I think this is related to being able to open multiple TCP connections at the same time.

RFC2616 had a "SHOULD" limit of up to two simultaneous TCP connections to the same server from one client.  This has become unpopular.

draft-ietf-httpbis-p1-messaging-14.txt says this (and has been saying it for a while):

   Clients (including proxies) SHOULD limit the number of simultaneous
   connections that they maintain to a given server (including proxies).

   Previous revisions of HTTP gave a specific number of connections as a
   ceiling, but this was found to be impractical for many applications.
   As a result, this specification does not mandate a particular maximum
   number of connections, but instead encourages clients to be
   conservative when opening multiple connections.

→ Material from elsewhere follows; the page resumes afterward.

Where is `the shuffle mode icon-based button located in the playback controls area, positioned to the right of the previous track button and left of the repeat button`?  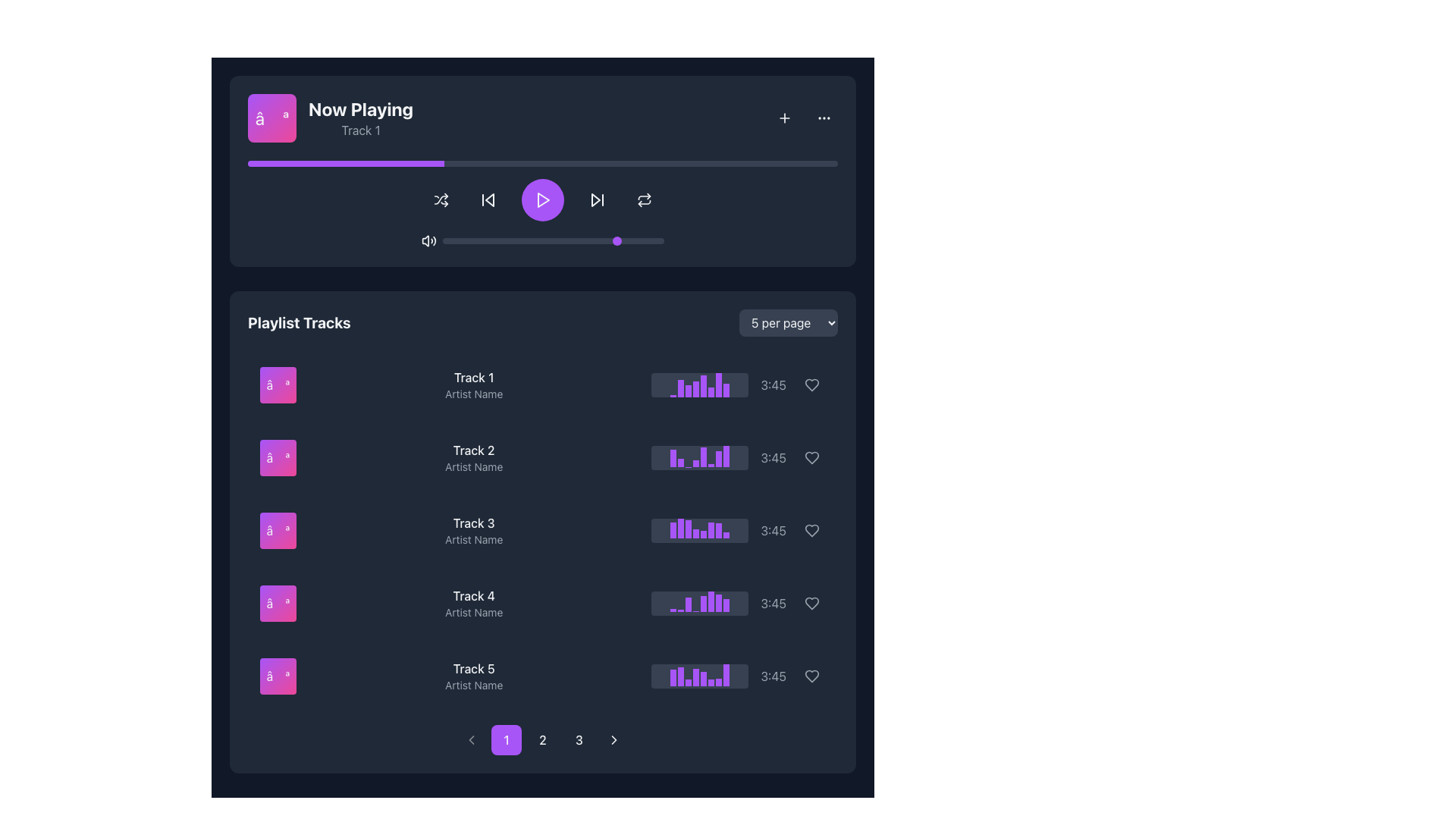
the shuffle mode icon-based button located in the playback controls area, positioned to the right of the previous track button and left of the repeat button is located at coordinates (440, 199).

I would expect us to come up with similar text, but not limiting connections, but simultaneously outstanding interactions, where these are either CON/ACK interactions (message layer) or NON-based request/response interactions.
Section 3.2 of draft-eggert-core-congestion-control-01.txt suggests a possible direction for developing an algorithm that might be used, but as with TCP, I'd rather keep the algorithm separate from the protocol.

The remaining issue is how to congestion-control responses that are not 1:1 with requests, e.g. NON responses with mechanisms such as observe and responses to multicast requests.

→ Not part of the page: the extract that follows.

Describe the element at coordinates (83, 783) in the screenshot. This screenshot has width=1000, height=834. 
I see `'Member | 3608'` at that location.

> The draft also needs some sort of request timeout definition. Should address things like if A has an outstanding request to B, and A receives separate request from B, what happens. We don't want any glare problems.

I'm not sure I understand that part.  Yes, the cc state for NON-based request/response interactions has to time out (the one for CON/ACK does so automatically), say, at 4*MSL.  And, yes, if I send 20 NON requests, one each hour, the server might send all 20 responses at midnight at once.  This temporal decoupling is a variation of the non-1:1 aspect above and could be solved the same way.